Une pétition en prison menace la semi-liberté d' »Anboto »

La semi-liberté de l'ancienne dirigeante de l'ETA Soledad Iparraguirre, « Anboto » – qui a indigné les victimes – en application de la « route 100.2 » doit encore passer le filtre du juge central de Surveillance Pénitentiaire du Tribunal National, mais la validité de la mesure controversée est également menacée par d'éventuelles décisions judiciaires.

Comme le rapporte ce journal, l'ancien chef du groupe terroriste – qui a passé 22 ans en prison, dont 16 en France – est en attente d'une déclaration judiciaire pour sa responsabilité présumée, en tant que membre de la direction de l'ETA à l'époque, dans l'attentat à la voiture piégée contre la caserne de Santa Pola (Alicante) en 2002. Une action criminelle dans laquelle ont été assassinés Cecilio Gallego, un retraité anticipé de Telefónica, et la petite Silvia Martínez, six ans. années.

« Anboto » fait l'objet d'une enquête avec cinq autres anciens membres du comité exécutif de l'ETA après la plainte déposée par Dignité et Justice (DyJ) en 2022. Et son interrogatoire – comme ceux des également accusés José Antonio Olarra Guridi, Ainhoa ​​Múgica et Félix Esparza, ce dernier incarcéré en France) – n'est plus qu'en attendant que le tribunal présidé par le magistrat Antonio Piña fixe la date en fonction de son agenda d'accusations. déjà convenu. Une tâche qui n'est d'ailleurs pas facile, car l'instructeur lui-même a déjà récemment fait savoir aux parties que les six postes vacants de fonctionnaires au sein de son tribunal conditionnent le travail quotidien.

Enquête à la Cour nationale

Cette apparition peut être considérée précisément comme une menace au maintien du régime de semi-liberté dont jouit depuis mardi dernier l'ancien chef du groupe terroriste, qui fait l'objet d'une enquête dans une demi-douzaine de cas devant le Tribunal National pour plusieurs assassinats, entre autres pour l'assassinat de Miguel Ángel Blanco. Dans chacun d'eux, pour sa responsabilité présumée à la direction de l'ETA dans les attentats commis sous la discipline de fer des Zuba dont il était membre.

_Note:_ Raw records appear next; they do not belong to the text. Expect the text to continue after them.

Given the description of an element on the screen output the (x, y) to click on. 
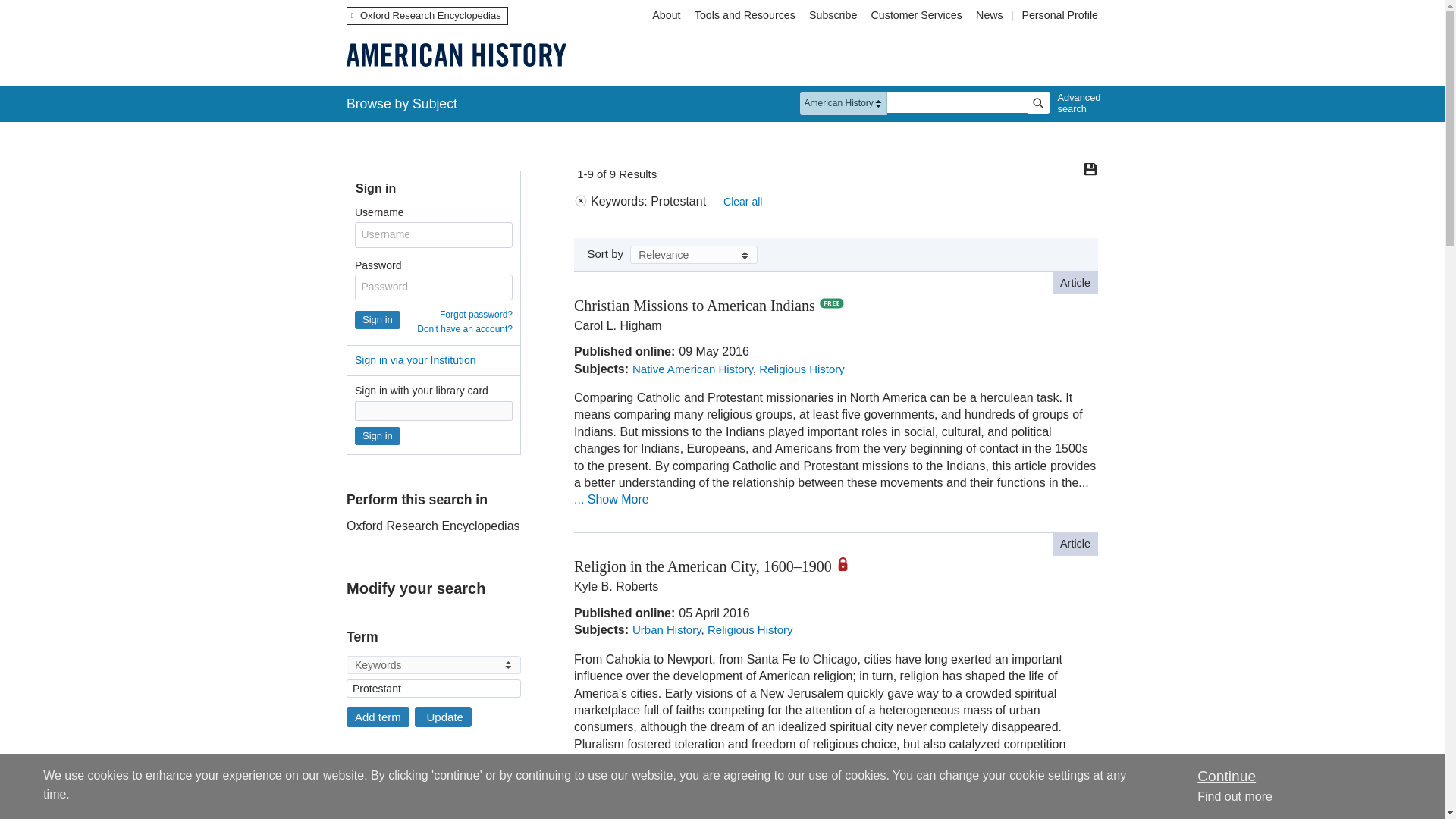
About (665, 15)
Search (1037, 102)
News (991, 15)
Oxford Research Encyclopedia of American History (456, 54)
Search (1037, 102)
Forgot password? (475, 314)
Browse by Subject (401, 103)
Find out more (1234, 796)
Close this message (1225, 775)
Sign in (377, 434)
Customer Services (917, 15)
free full text access (831, 303)
restricted access (848, 563)
Protestant (433, 688)
Tools and Resources (744, 15)
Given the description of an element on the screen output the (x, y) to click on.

Comme l'a appris LA RAZÓN, Dignidad y Justicia envisage de demander la détention provisoire de « Anboto » en raison de la gravité des délits et des sanctions et de la proximité du procès. Une mesure qui serait également demandée par le parquet privé représentant la famille du mineur assassiné et qui serait également vraisemblablement soutenue par l'Association des Victimes du Terrorisme (AVT). Tout cela conduirait Iparraguirre à une veillée au cours de laquelle le juge d'instruction aurait le dernier mot.

Décision de la Cour suprême

Et si la détention provisoire était accordée, selon les sources juridiques consultées, l'application de l'article 100.2 du Règlement pénitentiaire serait automatiquement nulle, et avec elle le régime de semi-liberté dont jouissait l'ancien chef de l'ETA.

Une autre décision judiciaire – en attente depuis plus d’un an –, celle de la Cour suprême, pourrait également conditionner ces sorties quotidiennes de prison pour « Anboto » (qui pendant la semaine ne doit retourner que dormir à la prison de Martutene à Saint-Sébastien). Le tribunal supérieur doit statuer sur le dossier en raison de la prescription de l'enquête contre Iparraguirre, Mikel Albisu, « Mikel Antza », et Ignacio Gracia Arregi, « Iñaki de Rentería ».

Si la Cour suprême rejetait le délai de prescription, et étant donné que « Anboto » et les autres personnes inculpées avaient déjà été poursuivies par le juge du Tribunal national de l'époque, Manuel García Castellón, Iparraguirre serait sur le banc. Quoi qu'il en soit, il est peu probable qu'une quelconque accusation exige sa détention provisoire pour cette raison, puisqu'elle ne l'a pas demandé jusqu'à présent dans cette affaire.

Dans le dossier judiciaire de l’attentat de Santa Pola – dans lequel « Mikel Antza » et Ramón Sagarzazu, « Ramontxu » – sont déjà poursuivis, l’instructeur acceptera dans un proche avenir de prolonger l’enquête de six mois supplémentaires, comme le réclamaient déjà les accusations.

Les victimes se plaignent que l'application de la « voie 100.2 » représente un trou d'accès par lequel des tiers clandestins peuvent se faufiler sans qu'il soit nécessaire d'exiger du repentir, du pardon ou de la collaboration avec la justice des prisonniers de l'ETA.